● **Source data**
=======

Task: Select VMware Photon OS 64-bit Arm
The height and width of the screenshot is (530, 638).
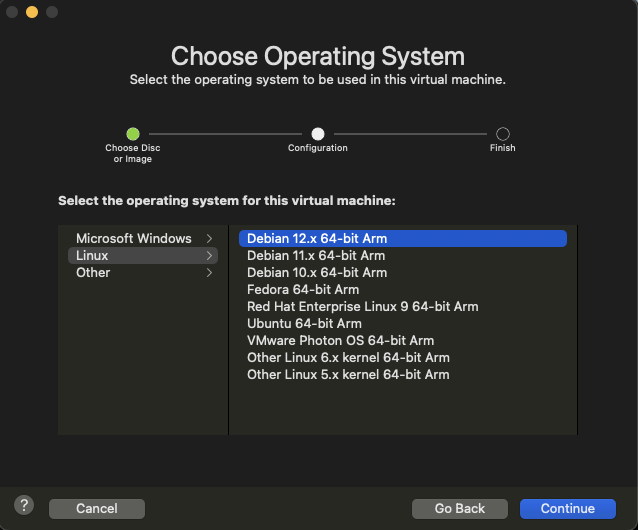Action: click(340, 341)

=======

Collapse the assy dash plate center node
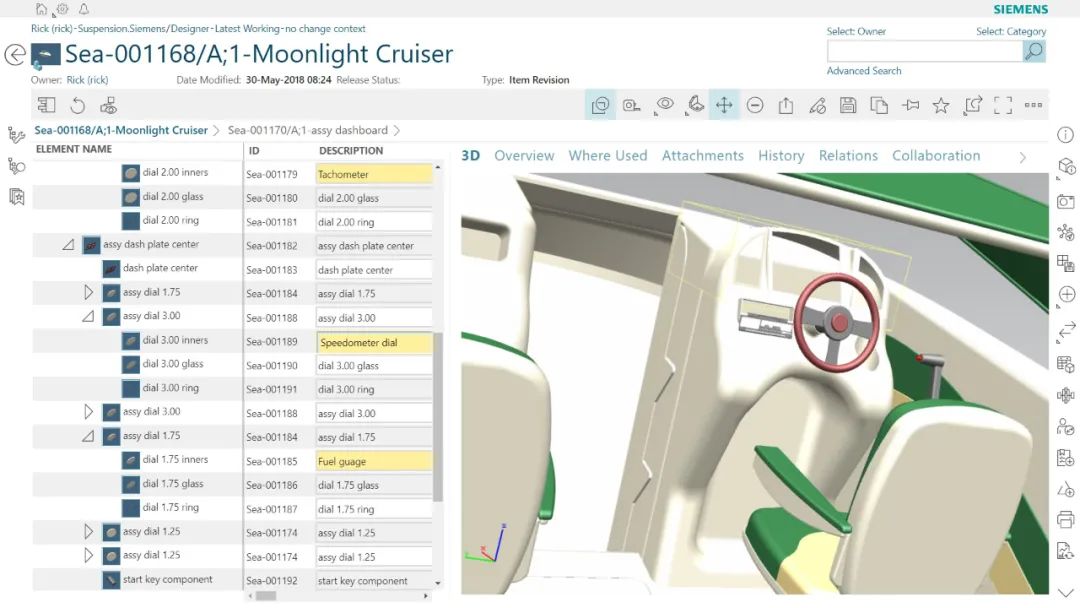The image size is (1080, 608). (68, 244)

=======

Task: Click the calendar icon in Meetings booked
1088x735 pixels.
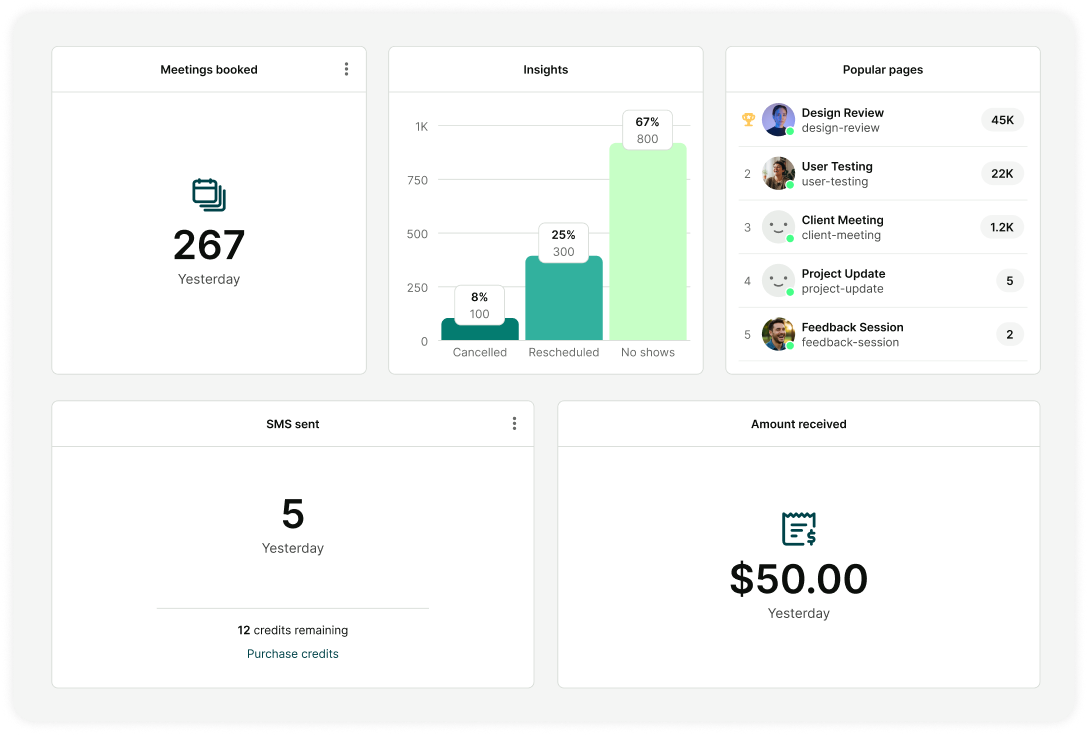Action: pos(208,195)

=======

If a line above holds the word "Task", copy it.

Task: Select VMware Photon OS 64-bit Arm
Task: Click the calendar icon in Meetings booked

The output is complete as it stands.